◆ TASK BRIEF: Could every line of the data be copied out once more, exactly?

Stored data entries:
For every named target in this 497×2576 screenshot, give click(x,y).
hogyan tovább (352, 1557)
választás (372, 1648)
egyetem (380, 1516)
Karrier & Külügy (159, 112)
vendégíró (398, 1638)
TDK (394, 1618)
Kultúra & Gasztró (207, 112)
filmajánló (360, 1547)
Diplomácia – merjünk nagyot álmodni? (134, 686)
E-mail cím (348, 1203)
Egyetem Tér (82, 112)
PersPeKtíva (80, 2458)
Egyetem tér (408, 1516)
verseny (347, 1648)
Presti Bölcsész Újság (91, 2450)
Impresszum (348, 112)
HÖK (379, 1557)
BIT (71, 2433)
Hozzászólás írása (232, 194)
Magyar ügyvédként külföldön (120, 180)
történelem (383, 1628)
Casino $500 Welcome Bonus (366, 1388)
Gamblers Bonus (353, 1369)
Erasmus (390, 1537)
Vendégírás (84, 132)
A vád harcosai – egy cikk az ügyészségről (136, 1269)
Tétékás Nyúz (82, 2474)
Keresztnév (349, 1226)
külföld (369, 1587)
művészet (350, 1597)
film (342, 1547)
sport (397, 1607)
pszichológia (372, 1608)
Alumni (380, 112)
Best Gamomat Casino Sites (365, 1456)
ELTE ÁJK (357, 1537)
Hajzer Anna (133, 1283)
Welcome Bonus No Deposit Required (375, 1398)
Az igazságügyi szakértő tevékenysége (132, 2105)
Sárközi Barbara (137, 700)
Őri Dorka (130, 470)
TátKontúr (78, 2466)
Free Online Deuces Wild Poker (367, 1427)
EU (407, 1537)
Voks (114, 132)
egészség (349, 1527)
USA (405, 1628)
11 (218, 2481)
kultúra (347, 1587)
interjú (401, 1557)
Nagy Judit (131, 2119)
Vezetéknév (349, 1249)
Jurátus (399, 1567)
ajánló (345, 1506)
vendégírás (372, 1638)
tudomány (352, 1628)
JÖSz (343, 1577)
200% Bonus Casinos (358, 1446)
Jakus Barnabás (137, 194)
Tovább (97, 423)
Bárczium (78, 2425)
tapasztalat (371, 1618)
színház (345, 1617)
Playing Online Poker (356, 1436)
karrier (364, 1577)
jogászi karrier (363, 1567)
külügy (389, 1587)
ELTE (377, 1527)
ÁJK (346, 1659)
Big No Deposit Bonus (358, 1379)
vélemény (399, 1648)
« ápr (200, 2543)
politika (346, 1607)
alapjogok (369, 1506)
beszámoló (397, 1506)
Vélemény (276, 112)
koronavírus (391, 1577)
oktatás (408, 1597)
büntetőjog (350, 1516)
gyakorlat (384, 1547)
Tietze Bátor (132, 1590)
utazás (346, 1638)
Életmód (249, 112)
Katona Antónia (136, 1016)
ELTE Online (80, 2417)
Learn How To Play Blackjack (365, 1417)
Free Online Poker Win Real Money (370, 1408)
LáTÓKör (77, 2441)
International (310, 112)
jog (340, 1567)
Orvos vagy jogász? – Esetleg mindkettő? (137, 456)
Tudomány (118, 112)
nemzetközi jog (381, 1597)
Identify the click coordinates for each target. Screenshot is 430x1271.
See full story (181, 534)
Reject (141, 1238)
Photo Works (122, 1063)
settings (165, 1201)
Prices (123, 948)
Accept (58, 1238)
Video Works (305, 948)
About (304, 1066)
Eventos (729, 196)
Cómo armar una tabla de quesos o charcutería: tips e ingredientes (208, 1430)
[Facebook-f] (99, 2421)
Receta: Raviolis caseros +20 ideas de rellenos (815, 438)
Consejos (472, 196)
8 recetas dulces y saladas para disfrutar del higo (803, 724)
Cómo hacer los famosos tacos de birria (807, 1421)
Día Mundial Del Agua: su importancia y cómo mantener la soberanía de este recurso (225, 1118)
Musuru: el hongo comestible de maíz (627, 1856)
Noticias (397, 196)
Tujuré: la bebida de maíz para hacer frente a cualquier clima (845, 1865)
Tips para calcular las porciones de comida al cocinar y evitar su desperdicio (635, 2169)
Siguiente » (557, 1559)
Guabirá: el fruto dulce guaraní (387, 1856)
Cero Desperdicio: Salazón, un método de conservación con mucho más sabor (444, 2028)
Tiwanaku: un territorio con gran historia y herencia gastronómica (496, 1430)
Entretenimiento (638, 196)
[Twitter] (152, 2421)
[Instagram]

◆ SOLUTION TO THE EXERCISE:
For every named target in this 497×2576 screenshot, give click(x,y).
hogyan tovább (352, 1557)
választás (372, 1648)
egyetem (380, 1516)
Karrier & Külügy (159, 112)
vendégíró (398, 1638)
TDK (394, 1618)
Kultúra & Gasztró (207, 112)
filmajánló (360, 1547)
Diplomácia – merjünk nagyot álmodni? (134, 686)
E-mail cím (348, 1203)
Egyetem Tér (82, 112)
PersPeKtíva (80, 2458)
Egyetem tér (408, 1516)
verseny (347, 1648)
Presti Bölcsész Újság (91, 2450)
Impresszum (348, 112)
HÖK (379, 1557)
BIT (71, 2433)
Hozzászólás írása (232, 194)
Magyar ügyvédként külföldön (120, 180)
történelem (383, 1628)
Casino $500 Welcome Bonus (366, 1388)
Gamblers Bonus (353, 1369)
Erasmus (390, 1537)
Vendégírás (84, 132)
A vád harcosai – egy cikk az ügyészségről (136, 1269)
Tétékás Nyúz (82, 2474)
Keresztnév (349, 1226)
külföld (369, 1587)
művészet (350, 1597)
film (342, 1547)
sport (397, 1607)
pszichológia (372, 1608)
Alumni (380, 112)
Best Gamomat Casino Sites (365, 1456)
ELTE ÁJK (357, 1537)
Hajzer Anna (133, 1283)
Welcome Bonus No Deposit Required (375, 1398)
Az igazságügyi szakértő tevékenysége (132, 2105)
Sárközi Barbara (137, 700)
Őri Dorka (130, 470)
TátKontúr (78, 2466)
Free Online Deuces Wild Poker (367, 1427)
EU (407, 1537)
Voks (114, 132)
egészség (349, 1527)
USA (405, 1628)
11 (218, 2481)
kultúra (347, 1587)
interjú (401, 1557)
Nagy Judit (131, 2119)
Vezetéknév (349, 1249)
Jurátus (399, 1567)
ajánló (345, 1506)
vendégírás (372, 1638)
tudomány (352, 1628)
JÖSz (343, 1577)
200% Bonus Casinos (358, 1446)
Jakus Barnabás (137, 194)
Tovább (97, 423)
Bárczium (78, 2425)
tapasztalat (371, 1618)
színház (345, 1617)
Playing Online Poker (356, 1436)
karrier (364, 1577)
jogászi karrier (363, 1567)
külügy (389, 1587)
ELTE (377, 1527)
ÁJK (346, 1659)
Big No Deposit Bonus (358, 1379)
vélemény (399, 1648)
« ápr (200, 2543)
politika (346, 1607)
alapjogok (369, 1506)
beszámoló (397, 1506)
Vélemény (276, 112)
koronavírus (391, 1577)
oktatás (408, 1597)
büntetőjog (350, 1516)
gyakorlat (384, 1547)
Tietze Bátor (132, 1590)
utazás (346, 1638)
Életmód (249, 112)
Katona Antónia (136, 1016)
ELTE Online (80, 2417)
Learn How To Play Blackjack (365, 1417)
Free Online Poker Win Real Money (370, 1408)
LáTÓKör (77, 2441)
International (310, 112)
jog (340, 1567)
Orvos vagy jogász? – Esetleg mindkettő? (137, 456)
Tudomány (118, 112)
nemzetközi jog (381, 1597)
Identify the click coordinates for each target. Screenshot is 430x1271.
See full story (181, 534)
Reject (141, 1238)
Photo Works (122, 1063)
settings (165, 1201)
Prices (123, 948)
Accept (58, 1238)
Video Works (305, 948)
About (304, 1066)
Eventos (729, 196)
Cómo armar una tabla de quesos o charcutería: tips e ingredientes (208, 1430)
[Facebook-f] (99, 2421)
Receta: Raviolis caseros +20 ideas de rellenos (815, 438)
Consejos (472, 196)
8 recetas dulces y saladas para disfrutar del higo (803, 724)
Cómo hacer los famosos tacos de birria (807, 1421)
Día Mundial Del Agua: su importancia y cómo mantener la soberanía de este recurso (225, 1118)
Musuru: el hongo comestible de maíz (627, 1856)
Noticias (397, 196)
Tujuré: la bebida de maíz para hacer frente a cualquier clima (845, 1865)
Tips para calcular las porciones de comida al cocinar y evitar su desperdicio (635, 2169)
Siguiente » (557, 1559)
Guabirá: el fruto dulce guaraní (387, 1856)
Cero Desperdicio: Salazón, un método de conservación con mucho más sabor (444, 2028)
Tiwanaku: un territorio con gran historia y herencia gastronómica (496, 1430)
Entretenimiento (638, 196)
[Twitter] (152, 2421)
[Instagram]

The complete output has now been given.